Siege of Leningrad memorial complex. Time
Copyright: © Studio 44
Scattered across the slopes are crater-like depressions whose approximate locations were reconstructed using German aerial reconnaissance photographs. The result is a kind of land art: at times the craters fill with rainwater, at others they freeze beneath a crust of ice, while in summer they are emptied again by the sun.
Siege of Leningrad memorial complex. Memory
Copyright: © Studio 44
Siege of Leningrad memorial complex
Copyright: © Studio 44
Another element inscribed into the earth is a trench cutting through the hill from north to south. Its outline, too, was reconstructed from German aerial photography. Visitors follow its dark curves, and with every turn encounter more names of the fallen defenders of Leningrad. Thanks to the work of search teams, these lists continue to grow year after year. Yet at the end of the path, light becomes visible.
Siege of Leningrad memorial complex
Copyright: © Studio 44
Siege of Leningrad memorial complex
Copyright: © Studio 44
A winding trail extends outward from the bowl and mound toward the open fields. It passes through rows of metal panels displaying archival photographs, military maps, and other historical documents. In plan, the composition of this section resembles a schematic radio wave – a signal transmitted from the past into the future.
Siege of Leningrad memorial complex
Copyright: © Studio 44
Siege of Leningrad memorial complex. Defense lines
Copyright: © Studio 44
Siege of Leningrad memorial complex. Defense lines
Copyright: © Studio 44
As the vertical landmark of the complex, the project team chose a 40-meter carillon – an openwork structure with bells on top of it – positioned at the highest point of the terrain, yet slightly removed from the main circulation routes. The distant sound of the bells helps intensify the emotional impact of the memorial on visitors.
Life will prevail
Most of the memorial elements listed above can equally be described as landscape or park structures: the scenario is primarily conceived as a kind of route – a contemplative walk that sets the visitor into an elegiac state of mind. By the end of this journey, a person is meant to be somewhat different from when they began.

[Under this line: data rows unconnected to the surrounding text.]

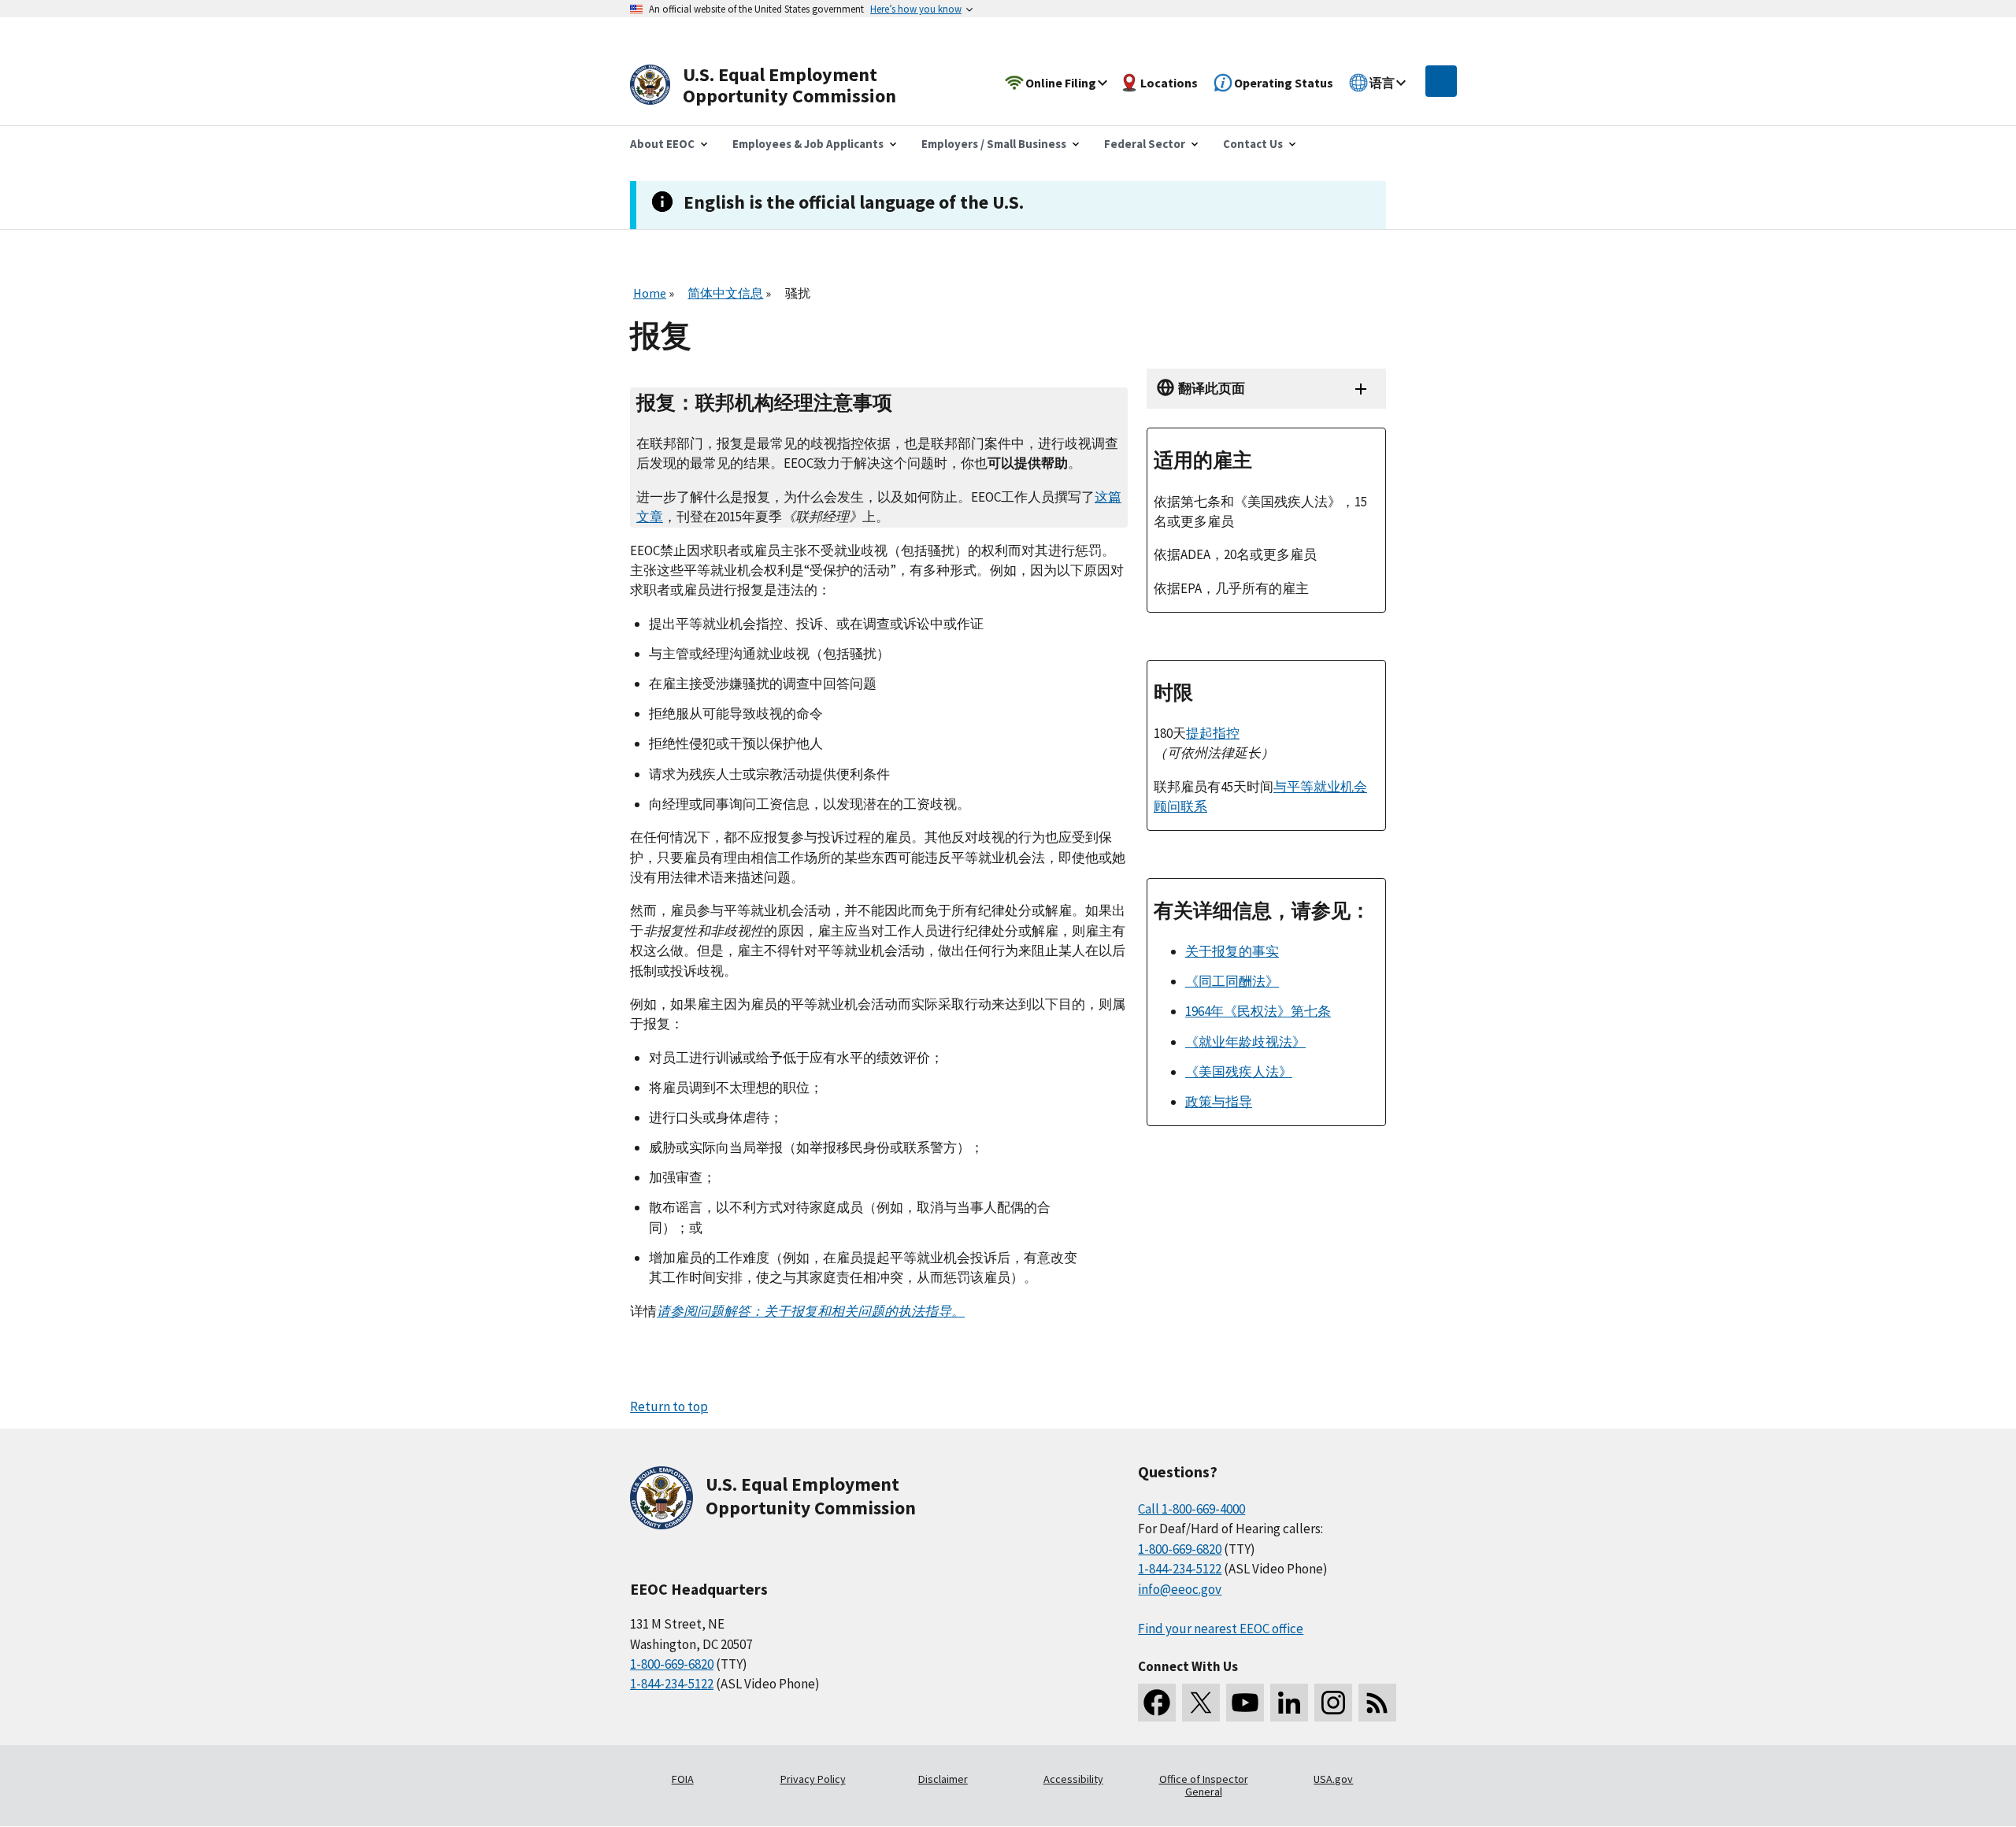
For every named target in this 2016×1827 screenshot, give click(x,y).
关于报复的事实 (1232, 951)
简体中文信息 (725, 293)
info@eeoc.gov (1179, 1589)
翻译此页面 (1211, 388)
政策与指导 (1218, 1101)
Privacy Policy (813, 1779)
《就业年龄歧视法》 (1245, 1042)
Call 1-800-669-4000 (1191, 1509)
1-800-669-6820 (671, 1664)
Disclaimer (943, 1779)
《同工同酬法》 (1232, 981)
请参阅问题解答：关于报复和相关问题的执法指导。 (811, 1311)
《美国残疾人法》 (1238, 1071)
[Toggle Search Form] (1441, 81)
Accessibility (1073, 1779)
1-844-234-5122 (671, 1683)
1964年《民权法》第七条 (1258, 1011)
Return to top (669, 1406)
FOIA (683, 1779)
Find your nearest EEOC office (1220, 1628)
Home (649, 293)
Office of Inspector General (1203, 1785)
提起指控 (1213, 733)
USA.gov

The complex, of course, also includes spaces for ceremonial events, flower-laying rituals, guided tours and lectures, as well as open-air concerts. Yet it would be wasteful to turn this territory – now increasingly surrounded by residential development – into a place that comes alive only on commemorative dates and is populated mainly by visitors arriving on tour buses. On the one hand, the Pulkovo defensive line is a site of memory and reflection. On the other, people did not die so that sorrow alone would multiply. Therefore, the second layer of the project is about life.
In this regard, the decision to use less concrete and rely more heavily on landscape-based techniques feels particularly appropriate – techniques that already contain within them the dual idea of life and death. The architects, for example, propose to re-sow the fields and reintroduce gardens that once helped save the besieged city from famine. Another powerful space is the oak grove on the banks of the Pulkovka River – a place of timelessness and silence.
Siege of Leningrad memorial complex. Survival
Copyright: © Studio 44
Siege of Leningrad memorial complex. Silence
Copyright: © Studio 44
Siege of Leningrad memorial complex
Copyright: © Studio 44
Closer to the Pulkovo Reservoir, the symbolic charge gradually dissipates, and the park transforms into an ordinary urban landscape: with walking paths, a beach, playgrounds, and outdoor cafés. Over time, this park will naturally expand: trees and grasses will grow, gradually covering the “rings”, craters, and viaduct with a green carpet. Life will prevail.